Many cancers harbor pro-proliferative mutations of the mitogen-activated protein kinase (MAPK) pathway. In BRAF-driven melanoma cells treated with BRAF inhibitors, subpopulations of cells escape drug-induced quiescence through a nongenetic manner of adaptation and resume slow proliferation. Here, we found that this phenomenon is common to many cancer types driven by EGFR, KRAS, or BRAF mutations in response to multiple, clinically approved MAPK pathway inhibitors. In 2D cultures and 3D spheroid models of various cancer cell lines, a subset of cells escaped drug-induced quiescence within 4 days to resume proliferation. These "escapee" cells exhibited DNA replication deficits, accumulated DNA lesions, and mounted a stress response that depended on the ataxia telangiectasia and RAD3-related (ATR) kinase.
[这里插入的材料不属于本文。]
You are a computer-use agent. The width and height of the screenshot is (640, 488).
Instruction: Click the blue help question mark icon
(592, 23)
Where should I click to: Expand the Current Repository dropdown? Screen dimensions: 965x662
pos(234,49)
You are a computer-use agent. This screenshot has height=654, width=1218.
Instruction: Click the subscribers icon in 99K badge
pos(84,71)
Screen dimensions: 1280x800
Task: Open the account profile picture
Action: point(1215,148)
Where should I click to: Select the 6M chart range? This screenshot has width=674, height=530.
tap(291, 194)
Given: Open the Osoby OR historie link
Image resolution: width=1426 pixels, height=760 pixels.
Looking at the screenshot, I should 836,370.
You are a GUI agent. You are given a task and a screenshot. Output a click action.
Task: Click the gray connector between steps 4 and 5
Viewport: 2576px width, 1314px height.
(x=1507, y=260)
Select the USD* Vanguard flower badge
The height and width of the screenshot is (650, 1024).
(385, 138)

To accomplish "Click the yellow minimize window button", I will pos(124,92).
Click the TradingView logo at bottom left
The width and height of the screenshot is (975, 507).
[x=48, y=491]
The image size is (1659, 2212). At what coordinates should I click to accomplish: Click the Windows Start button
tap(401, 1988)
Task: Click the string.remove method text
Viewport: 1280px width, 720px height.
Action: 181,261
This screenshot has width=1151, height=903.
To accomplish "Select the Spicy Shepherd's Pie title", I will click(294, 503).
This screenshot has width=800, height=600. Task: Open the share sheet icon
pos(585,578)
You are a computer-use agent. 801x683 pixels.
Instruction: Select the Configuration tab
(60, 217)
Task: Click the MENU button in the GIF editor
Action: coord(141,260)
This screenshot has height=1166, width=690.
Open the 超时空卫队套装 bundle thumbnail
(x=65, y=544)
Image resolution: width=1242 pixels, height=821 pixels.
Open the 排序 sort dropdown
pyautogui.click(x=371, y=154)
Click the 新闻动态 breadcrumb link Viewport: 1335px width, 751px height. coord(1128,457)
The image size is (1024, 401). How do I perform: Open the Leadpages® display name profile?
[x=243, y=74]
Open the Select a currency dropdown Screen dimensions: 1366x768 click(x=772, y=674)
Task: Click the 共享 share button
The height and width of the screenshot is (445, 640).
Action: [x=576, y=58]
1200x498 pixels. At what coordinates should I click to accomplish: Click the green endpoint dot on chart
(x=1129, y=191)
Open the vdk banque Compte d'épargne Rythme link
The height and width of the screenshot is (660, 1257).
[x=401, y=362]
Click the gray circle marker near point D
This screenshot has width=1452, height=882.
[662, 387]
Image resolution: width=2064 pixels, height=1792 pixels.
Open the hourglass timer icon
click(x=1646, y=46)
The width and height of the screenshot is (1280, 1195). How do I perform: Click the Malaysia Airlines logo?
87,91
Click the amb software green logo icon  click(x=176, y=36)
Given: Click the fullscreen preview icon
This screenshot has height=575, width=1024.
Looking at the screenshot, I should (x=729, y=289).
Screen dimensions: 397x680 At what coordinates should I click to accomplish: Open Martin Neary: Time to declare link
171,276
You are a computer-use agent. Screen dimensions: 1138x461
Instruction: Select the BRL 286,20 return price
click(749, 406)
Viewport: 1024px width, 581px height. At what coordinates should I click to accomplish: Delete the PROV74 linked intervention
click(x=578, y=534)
We further identified that components of the Fanconi anemia (FA) DNA repair pathway are recruited to sites of mitotic DNA synthesis (MiDAS) in escapee cells, enabling successful completion of cell division. Analysis of patient tumor samples and clinical data correlated disease progression with an increase in DNA replication stress response factors. Our findings suggest that many MAPK pathway-mutant cancers rapidly escape drug action and that suppressing early stress tolerance pathways may achieve more durable clinical responses to MAPK pathway inhibitors.